O mais interessante é que Adams saiu de uma disputa nas primárias baseada no voto por classificação ( ranking vote choice ). Nesse método, os eleitores podem classificar sua ordem de preferencia para até cinco candidatos (o eleitor marca da primeira a quinta opção). Essa metodologia, segundos os cientistas políticos especializados no tema, diminui a potencia dos discursos de polarização e cria mais espaço para posicionamentos mais moderados. O recém eleito se auto classifica como “progressista pragmático”, um exercício semântico para se mostrar moderado.
Em Boston, outra vitória do progressismo pragmático. A capital do estado de Massachusetts (que é governado pelos republicanos) elegeu uma taiwanesa americana de Chicago. Essa é uma cidade que, até essa eleição, elegia apenas homens brancos para esse cargo. A advogada Michelle Wu vai se juntar a pelo menos 11 mulheres (e possivelmente 13, dependendo dos resultados eleitorais) como prefeitas de cidades dos EUA com uma população de mais de 400.000 habitantes.
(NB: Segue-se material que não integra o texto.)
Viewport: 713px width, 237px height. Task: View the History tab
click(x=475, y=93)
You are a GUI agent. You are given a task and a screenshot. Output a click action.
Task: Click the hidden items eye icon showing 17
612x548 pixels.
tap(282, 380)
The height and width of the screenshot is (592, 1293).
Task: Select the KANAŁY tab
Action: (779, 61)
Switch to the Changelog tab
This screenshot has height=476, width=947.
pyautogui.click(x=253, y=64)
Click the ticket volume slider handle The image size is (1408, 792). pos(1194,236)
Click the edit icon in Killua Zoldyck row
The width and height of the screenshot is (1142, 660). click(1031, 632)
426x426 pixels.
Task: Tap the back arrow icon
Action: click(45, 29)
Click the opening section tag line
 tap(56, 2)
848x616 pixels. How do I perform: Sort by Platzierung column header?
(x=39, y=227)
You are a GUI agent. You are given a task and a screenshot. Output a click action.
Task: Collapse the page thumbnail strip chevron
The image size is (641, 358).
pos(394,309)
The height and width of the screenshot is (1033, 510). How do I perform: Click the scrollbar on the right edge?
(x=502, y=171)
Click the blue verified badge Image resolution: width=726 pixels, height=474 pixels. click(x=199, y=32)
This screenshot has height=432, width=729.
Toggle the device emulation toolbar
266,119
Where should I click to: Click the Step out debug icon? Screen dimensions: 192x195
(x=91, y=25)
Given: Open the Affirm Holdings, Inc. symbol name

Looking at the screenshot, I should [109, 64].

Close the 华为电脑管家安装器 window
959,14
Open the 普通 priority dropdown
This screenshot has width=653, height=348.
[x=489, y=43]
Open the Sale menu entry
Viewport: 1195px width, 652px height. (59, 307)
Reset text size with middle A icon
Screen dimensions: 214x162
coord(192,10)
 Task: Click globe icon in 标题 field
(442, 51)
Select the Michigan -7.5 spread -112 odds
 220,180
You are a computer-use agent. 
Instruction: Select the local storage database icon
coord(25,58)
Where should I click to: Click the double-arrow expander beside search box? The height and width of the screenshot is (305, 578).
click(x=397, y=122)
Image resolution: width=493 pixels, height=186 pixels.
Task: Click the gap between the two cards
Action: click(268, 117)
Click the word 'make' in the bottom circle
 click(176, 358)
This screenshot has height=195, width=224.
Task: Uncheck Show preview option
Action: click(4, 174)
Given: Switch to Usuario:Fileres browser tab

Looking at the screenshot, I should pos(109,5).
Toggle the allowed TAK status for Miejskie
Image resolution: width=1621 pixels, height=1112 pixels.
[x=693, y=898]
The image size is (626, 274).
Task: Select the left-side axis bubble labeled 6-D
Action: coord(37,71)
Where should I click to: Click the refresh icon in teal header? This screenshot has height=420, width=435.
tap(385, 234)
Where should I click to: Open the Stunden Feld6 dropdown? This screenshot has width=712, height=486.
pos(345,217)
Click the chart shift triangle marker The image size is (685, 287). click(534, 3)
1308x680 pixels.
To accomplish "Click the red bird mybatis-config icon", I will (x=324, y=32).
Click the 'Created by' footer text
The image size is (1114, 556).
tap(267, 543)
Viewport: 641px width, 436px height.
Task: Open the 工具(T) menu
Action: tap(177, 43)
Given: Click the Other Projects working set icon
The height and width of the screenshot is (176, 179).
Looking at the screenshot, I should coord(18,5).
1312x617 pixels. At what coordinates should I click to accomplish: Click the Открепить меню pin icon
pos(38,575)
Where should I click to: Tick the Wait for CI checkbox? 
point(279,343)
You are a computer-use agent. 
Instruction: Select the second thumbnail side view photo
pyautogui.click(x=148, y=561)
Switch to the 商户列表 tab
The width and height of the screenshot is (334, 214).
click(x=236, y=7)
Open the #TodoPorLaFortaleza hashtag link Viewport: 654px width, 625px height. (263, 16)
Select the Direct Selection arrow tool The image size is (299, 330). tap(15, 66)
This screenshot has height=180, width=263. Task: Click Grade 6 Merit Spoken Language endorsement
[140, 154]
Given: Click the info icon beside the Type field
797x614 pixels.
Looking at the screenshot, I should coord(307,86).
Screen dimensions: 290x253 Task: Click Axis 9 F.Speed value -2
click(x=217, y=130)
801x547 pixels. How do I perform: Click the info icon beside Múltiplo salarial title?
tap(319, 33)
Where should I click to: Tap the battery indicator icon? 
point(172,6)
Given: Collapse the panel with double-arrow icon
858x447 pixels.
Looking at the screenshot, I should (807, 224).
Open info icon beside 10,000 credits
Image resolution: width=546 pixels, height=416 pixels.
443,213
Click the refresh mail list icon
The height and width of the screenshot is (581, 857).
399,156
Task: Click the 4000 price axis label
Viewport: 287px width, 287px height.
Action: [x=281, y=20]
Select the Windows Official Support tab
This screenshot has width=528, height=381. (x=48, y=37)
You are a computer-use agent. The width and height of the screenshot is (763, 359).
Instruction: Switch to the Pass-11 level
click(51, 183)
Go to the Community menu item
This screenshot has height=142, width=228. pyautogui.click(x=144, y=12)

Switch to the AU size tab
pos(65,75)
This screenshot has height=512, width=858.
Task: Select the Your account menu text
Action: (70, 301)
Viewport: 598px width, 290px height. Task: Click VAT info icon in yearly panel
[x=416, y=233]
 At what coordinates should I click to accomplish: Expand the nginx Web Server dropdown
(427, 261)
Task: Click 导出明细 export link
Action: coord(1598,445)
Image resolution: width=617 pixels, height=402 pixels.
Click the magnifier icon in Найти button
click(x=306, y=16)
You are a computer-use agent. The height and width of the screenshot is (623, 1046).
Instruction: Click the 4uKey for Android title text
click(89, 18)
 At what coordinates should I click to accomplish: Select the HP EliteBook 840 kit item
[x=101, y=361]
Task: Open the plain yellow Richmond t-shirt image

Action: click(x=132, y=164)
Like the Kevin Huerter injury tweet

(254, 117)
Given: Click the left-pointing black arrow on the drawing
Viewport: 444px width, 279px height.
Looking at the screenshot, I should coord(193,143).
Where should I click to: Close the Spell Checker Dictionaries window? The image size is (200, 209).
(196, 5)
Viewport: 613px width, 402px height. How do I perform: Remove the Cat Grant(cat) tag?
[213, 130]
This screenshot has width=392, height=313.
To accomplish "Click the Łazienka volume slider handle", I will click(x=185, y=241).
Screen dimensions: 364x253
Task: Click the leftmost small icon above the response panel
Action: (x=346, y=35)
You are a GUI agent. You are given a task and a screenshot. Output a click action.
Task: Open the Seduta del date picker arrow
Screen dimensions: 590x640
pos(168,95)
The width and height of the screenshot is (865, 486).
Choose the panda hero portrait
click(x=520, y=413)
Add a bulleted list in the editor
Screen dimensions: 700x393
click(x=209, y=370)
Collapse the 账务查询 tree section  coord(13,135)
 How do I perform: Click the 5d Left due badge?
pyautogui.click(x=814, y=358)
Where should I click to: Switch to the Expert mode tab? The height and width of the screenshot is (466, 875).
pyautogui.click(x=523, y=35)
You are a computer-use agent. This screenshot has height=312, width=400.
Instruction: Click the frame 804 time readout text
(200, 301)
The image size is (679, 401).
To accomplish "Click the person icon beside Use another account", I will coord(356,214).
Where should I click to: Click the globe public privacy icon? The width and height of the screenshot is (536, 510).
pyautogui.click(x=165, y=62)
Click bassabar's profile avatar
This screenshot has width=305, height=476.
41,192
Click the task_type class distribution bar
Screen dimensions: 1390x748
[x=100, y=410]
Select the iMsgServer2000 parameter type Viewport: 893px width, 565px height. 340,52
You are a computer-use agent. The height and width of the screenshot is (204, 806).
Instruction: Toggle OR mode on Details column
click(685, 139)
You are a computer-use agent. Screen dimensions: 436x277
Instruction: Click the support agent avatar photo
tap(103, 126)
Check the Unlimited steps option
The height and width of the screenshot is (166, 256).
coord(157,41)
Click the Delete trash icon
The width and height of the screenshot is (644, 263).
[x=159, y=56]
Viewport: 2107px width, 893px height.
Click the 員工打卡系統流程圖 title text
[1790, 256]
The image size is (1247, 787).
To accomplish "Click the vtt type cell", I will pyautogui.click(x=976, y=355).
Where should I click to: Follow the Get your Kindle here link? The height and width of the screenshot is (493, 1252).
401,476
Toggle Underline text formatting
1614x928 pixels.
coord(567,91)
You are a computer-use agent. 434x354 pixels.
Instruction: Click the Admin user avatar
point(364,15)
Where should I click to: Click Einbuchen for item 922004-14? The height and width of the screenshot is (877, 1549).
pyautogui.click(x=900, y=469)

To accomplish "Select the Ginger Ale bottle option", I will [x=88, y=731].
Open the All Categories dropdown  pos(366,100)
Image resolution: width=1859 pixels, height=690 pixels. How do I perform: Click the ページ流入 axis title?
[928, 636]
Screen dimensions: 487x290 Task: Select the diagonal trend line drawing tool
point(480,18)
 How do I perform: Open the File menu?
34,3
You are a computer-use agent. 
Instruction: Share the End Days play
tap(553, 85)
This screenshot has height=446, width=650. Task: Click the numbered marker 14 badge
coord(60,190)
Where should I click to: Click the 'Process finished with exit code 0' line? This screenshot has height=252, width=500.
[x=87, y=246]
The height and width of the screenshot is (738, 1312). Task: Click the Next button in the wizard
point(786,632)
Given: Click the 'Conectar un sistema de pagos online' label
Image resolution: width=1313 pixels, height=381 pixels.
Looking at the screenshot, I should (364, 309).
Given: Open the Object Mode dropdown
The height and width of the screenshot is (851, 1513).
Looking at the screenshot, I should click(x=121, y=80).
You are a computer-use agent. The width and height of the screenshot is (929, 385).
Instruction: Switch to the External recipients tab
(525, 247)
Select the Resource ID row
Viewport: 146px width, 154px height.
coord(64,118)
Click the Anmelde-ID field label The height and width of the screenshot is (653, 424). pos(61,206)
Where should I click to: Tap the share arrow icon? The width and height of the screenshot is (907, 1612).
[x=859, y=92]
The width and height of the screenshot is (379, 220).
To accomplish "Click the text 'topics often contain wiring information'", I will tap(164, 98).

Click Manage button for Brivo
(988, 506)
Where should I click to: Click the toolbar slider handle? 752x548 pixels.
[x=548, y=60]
Michelle se diz “batalhadora das causas progressistas”. Todavia, sua experiência como empreendedora de pequeno negócio e histórico de fazer acordo com setores políticos conservadores ajudaram muito na conquista dos eleitores moderados. A jovem eleita teve um excelente desempenho eleitoral inclusive entre os republicanos.
Portanto, para a eleição de congresso nacional de 2022, fica a lição de moderação para os dois partidos. Os democratas precisam repensar o processo de auto sabotagem em curso no debate em Washington, DC. Sem resultados na economia, ou entregas concretas em outras áreas, será impossível manter a maioria na Câmara dos Deputados e no Senado. E governar sem a maioria nas duas casas é o primeiro passo para perder a Casa Branca (o exemplo da derrota de Barack Obama em 2014 é bastante ilustrativo. O ex-presidente não conseguiu nem preencher uma vaga para a Suprema Corte depois da perda das casas).
Do lado republicano, o ex-presidente Donald Trump segue como “elefante na sala de vidro”. O partido está inundado de políticos(as) que dependem do trumpismo (e seus delírios) para vencer suas primárias. Por outro lado, a vitória na Virginia vai acender o alerta do passivo que represente olhar para o passado caótico de ignorância e medo quando o que eleitores parecem querer, nesse momento, é apreciar a moderação.